Aminta, Firenze, Vangelisti, 1703

 SCENA XIV
 
 DIONISIO e CELIA
 
 DIONISIO
                                     (Il volto
 quello è d’Elisa).
 CELIA
                                  (Ahimè! Ravviso in lui
 il mio real germano).
 DIONISIO
                                          (È dessa, il guardo,
 il portamento, il moto agli occhi miei
385la confermano Elisa).
 CELIA
 (Misera me, s’ei mi conobbe! È meglio
 ch’io m’allontani).
 DIONISIO
                                    O cara, o da me tanto
 sospirata germana.
 CELIA
 Che? (Che farò?)
 DIONISIO
                                   Perché mi fuggi, Elisa?
390Dionisio son io,
 non mi ravvisi? O pur t’infingi?
 CELIA
                                                             (Come!
 Fingerò non capirlo).
 Che mi chiedi? Chi sei?
 DIONISIO
                                               (Stessa è la voce.

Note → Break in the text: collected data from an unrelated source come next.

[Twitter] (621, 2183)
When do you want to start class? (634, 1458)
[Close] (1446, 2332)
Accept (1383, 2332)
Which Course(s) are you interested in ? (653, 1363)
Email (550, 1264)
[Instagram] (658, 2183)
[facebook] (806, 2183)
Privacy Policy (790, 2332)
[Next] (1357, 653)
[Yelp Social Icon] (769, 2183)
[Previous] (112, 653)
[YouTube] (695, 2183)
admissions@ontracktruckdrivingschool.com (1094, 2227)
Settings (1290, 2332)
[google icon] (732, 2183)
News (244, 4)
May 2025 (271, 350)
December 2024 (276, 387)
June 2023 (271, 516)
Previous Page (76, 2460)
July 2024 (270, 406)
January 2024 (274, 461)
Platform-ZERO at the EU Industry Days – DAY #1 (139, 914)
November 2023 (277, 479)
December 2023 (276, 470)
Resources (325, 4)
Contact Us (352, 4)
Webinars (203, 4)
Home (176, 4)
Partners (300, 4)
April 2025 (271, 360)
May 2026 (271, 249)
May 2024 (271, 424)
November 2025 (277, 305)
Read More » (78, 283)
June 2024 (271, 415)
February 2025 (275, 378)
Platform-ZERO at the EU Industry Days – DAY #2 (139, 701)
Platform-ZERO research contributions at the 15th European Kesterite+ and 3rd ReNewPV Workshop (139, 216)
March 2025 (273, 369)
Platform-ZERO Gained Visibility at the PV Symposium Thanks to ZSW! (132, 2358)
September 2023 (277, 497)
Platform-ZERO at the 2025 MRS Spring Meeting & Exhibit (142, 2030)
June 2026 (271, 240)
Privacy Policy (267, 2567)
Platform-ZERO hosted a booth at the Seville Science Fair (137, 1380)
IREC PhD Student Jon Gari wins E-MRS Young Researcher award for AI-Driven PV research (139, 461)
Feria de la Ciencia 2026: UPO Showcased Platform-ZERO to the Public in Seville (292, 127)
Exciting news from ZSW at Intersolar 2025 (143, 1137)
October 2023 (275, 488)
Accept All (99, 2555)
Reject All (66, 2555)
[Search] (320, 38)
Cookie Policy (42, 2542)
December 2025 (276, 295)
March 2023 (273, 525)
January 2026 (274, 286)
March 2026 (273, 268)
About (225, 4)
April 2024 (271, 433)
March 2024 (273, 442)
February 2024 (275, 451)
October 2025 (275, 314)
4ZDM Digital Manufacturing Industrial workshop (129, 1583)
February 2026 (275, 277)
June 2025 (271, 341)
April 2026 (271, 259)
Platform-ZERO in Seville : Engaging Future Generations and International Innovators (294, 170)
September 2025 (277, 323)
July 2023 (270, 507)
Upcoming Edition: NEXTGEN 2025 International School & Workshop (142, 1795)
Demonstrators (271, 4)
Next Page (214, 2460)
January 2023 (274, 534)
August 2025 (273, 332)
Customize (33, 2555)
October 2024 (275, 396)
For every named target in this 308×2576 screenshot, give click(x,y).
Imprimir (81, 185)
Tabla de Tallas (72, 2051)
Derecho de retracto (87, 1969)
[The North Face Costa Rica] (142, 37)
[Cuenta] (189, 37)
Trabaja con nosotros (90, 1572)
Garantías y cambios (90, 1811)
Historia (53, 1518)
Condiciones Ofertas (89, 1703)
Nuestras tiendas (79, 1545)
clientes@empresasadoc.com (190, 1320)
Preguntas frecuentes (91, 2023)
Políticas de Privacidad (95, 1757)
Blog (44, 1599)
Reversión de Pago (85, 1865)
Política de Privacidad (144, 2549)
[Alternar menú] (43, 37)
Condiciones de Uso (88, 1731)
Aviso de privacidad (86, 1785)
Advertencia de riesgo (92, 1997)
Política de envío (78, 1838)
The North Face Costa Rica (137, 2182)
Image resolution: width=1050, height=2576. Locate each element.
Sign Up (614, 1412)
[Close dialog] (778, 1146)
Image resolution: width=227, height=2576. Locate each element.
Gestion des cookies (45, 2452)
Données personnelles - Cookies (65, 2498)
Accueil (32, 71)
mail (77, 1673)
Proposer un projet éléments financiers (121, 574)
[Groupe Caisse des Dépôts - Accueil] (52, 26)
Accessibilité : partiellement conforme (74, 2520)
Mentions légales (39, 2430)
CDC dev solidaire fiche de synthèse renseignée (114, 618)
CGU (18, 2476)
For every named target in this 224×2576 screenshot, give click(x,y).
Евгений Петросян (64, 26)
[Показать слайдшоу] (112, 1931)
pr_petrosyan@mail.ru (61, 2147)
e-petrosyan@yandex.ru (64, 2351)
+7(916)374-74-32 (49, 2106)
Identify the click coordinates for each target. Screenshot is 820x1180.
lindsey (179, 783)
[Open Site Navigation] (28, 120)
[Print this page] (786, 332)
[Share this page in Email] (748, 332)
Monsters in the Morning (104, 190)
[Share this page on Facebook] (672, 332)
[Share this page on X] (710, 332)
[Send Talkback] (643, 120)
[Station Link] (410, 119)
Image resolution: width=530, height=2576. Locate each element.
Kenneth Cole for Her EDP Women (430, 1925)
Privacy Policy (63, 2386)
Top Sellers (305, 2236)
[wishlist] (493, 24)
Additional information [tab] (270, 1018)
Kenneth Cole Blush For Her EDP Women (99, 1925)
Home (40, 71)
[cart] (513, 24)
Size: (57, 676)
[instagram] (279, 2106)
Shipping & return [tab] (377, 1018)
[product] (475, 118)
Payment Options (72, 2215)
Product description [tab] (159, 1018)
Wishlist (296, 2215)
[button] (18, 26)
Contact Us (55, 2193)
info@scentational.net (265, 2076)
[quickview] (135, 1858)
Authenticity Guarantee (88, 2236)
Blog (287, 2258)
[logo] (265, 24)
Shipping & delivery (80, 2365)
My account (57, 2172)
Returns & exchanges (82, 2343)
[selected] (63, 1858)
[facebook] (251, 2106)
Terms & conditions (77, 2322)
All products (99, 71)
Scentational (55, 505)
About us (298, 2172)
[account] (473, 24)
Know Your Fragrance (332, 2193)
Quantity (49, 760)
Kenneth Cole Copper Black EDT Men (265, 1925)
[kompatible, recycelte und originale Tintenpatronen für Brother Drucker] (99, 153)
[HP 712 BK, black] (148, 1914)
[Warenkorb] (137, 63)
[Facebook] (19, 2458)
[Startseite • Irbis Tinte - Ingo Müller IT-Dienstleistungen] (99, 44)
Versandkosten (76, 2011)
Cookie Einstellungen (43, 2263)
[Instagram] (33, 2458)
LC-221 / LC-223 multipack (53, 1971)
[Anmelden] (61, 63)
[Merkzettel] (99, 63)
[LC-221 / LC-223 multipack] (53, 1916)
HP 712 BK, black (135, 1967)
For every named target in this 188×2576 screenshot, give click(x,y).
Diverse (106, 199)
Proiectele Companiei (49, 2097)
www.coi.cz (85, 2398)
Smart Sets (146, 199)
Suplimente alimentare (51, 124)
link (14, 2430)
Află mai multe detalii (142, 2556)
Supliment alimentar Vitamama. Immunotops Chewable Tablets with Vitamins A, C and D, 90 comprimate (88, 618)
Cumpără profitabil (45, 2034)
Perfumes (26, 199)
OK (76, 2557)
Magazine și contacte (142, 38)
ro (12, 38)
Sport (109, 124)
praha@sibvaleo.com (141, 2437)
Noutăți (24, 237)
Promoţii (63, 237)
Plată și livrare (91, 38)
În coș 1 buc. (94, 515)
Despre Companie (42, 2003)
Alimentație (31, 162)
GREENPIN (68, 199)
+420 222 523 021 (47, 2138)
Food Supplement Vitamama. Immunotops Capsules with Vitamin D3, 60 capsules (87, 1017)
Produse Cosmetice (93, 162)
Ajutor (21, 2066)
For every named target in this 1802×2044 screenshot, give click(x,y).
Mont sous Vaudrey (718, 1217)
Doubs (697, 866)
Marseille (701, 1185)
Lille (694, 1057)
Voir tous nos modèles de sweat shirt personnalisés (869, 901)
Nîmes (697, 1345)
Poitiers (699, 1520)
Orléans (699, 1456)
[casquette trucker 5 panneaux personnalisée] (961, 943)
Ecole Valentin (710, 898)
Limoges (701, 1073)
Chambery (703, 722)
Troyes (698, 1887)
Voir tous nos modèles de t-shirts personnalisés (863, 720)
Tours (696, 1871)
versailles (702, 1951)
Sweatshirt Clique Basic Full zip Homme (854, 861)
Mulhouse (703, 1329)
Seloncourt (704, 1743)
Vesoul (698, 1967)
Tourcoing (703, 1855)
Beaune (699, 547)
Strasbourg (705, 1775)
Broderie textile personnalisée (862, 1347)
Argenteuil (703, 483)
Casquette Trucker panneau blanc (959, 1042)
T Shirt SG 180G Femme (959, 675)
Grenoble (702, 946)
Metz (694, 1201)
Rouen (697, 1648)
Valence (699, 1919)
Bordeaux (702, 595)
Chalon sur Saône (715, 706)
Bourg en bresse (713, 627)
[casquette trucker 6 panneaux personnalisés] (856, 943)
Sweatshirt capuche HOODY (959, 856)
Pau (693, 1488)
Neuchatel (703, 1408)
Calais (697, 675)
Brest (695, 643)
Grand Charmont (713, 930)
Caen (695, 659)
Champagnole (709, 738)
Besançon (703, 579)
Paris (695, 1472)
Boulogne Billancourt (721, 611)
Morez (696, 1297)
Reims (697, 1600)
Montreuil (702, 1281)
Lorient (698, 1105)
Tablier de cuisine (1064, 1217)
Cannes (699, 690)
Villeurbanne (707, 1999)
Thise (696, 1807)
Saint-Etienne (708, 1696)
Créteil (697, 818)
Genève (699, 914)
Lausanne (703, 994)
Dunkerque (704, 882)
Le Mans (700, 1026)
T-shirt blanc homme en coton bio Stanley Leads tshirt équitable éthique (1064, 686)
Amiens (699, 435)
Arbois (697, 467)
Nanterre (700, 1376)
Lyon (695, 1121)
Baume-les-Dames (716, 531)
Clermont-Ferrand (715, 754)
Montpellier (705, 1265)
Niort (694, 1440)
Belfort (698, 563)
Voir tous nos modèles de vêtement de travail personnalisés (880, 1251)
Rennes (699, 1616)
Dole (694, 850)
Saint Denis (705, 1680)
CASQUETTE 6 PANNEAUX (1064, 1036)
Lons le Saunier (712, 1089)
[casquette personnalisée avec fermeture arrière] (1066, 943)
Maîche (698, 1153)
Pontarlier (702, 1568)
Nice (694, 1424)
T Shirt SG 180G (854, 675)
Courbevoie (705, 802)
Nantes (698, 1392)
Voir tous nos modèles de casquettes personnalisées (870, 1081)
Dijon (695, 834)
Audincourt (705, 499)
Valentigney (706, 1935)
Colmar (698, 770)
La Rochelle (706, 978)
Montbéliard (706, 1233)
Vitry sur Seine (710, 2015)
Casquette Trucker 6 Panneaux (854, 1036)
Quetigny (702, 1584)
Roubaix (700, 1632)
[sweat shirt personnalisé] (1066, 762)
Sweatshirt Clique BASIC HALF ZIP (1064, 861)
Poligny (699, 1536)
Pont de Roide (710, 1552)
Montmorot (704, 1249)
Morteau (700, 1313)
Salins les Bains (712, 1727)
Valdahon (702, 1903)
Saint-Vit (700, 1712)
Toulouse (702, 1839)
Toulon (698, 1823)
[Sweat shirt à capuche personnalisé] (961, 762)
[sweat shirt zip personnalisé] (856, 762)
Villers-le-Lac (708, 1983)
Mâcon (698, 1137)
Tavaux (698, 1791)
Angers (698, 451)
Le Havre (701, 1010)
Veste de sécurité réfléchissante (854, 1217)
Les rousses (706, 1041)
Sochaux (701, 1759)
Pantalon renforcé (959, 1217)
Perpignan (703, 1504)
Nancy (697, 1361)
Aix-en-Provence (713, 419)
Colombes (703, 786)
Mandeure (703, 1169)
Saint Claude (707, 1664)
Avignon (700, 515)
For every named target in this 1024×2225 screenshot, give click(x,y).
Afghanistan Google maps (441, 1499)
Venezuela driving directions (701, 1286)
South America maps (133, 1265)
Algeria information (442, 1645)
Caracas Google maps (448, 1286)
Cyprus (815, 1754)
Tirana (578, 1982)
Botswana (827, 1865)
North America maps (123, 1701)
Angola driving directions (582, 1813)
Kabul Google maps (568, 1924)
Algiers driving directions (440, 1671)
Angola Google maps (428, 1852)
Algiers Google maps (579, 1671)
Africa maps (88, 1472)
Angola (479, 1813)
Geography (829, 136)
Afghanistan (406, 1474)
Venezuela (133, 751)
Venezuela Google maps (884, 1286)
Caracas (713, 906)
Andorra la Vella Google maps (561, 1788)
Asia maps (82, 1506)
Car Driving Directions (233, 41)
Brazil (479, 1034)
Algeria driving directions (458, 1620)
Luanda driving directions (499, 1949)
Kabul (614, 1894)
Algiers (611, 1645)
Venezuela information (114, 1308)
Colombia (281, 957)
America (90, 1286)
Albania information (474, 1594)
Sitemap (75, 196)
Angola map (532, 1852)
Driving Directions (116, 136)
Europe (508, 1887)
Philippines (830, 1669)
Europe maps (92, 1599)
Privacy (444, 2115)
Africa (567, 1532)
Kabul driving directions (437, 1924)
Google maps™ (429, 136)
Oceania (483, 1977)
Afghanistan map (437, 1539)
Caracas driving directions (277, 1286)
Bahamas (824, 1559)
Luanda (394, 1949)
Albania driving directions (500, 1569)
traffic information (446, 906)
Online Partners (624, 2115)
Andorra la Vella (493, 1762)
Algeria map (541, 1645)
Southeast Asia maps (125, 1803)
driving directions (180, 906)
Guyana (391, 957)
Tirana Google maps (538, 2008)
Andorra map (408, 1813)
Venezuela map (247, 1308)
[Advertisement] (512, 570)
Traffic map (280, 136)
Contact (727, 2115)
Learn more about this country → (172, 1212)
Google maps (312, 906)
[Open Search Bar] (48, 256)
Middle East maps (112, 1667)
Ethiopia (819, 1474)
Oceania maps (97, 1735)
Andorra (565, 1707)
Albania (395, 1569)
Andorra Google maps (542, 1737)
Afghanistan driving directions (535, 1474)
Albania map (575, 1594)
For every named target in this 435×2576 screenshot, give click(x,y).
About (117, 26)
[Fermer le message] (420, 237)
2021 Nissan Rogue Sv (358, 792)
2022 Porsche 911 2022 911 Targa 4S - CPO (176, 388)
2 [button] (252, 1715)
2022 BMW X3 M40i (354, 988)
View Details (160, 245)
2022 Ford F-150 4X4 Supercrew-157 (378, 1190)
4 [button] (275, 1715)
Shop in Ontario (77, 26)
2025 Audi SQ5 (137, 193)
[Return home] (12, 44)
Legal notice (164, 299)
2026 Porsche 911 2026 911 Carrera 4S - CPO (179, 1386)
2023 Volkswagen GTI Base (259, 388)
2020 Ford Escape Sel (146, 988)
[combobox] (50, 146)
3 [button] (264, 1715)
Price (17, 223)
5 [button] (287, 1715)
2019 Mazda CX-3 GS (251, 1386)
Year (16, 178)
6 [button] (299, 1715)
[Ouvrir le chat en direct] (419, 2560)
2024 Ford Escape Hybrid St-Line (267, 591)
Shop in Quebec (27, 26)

 Non m’ingannai). Quanti perigli e quanti
395mi costò la tua perdita! Più regni
 e più mari tentai per rinvenirti,
 dietro gli empi ladroni;
 sfidai rischi e naufragi.
 M’è tolto in Siracusa
400tornar senza di te; quanto giulivo
 sarà nel rivederti il vecchio padre
 che ancor bagna di pianti il crespo volto!
 CELIA
 Men t’intendo o  ravviso,
 signor, più che ti miro o che t’ascolto.
 DIONISIO
405Che! Tu Elisa non sei? Di Siracusa
 tu principessa?...
 CELIA
                                  Io Celia son, di Tempe
 vile e povera ninfa;
 e la breve capanna è ’l regno mio.
 DIONISIO
 (Occhi, voi mi tradite).
 CELIA
410(Per te finger m’è forza, o cieco dio).
 DIONISIO
 Ma s’Elisa ella fosse,
 a che mentirne il grado?
 Come qui in Tempe e in libertà, se preda
 fu d’ingordi pirati?
415Perché in rustiche lane?
 CELIA
 Addio, signor.
 DIONISIO
                             Con tanta fretta, o ninfa...
 CELIA
 Senza il noto custode errar dispersa
 troppo lasciai la fida greggia e forse
 sgridar me ne potria l’austero padre.
 DIONISIO
420Hai padre ancor?
 CELIA
                                   Cui bianco
 i lunghi e molti verni han reso il crine.
 DIONISIO
 Va’, s’Elisa non sei.
 CELIA
 Celia son, non Elisa.
 DIONISIO
 Ma ch’Elisa tu fossi io giurerei.
 CELIA
 
425   Non son qual pensi;
 e ’l guardo bugiardo
 ti gode schernir.
 
    Se ’l core che brama
 fa lega co’ sensi,
430con facile frode
 si lascia tradir.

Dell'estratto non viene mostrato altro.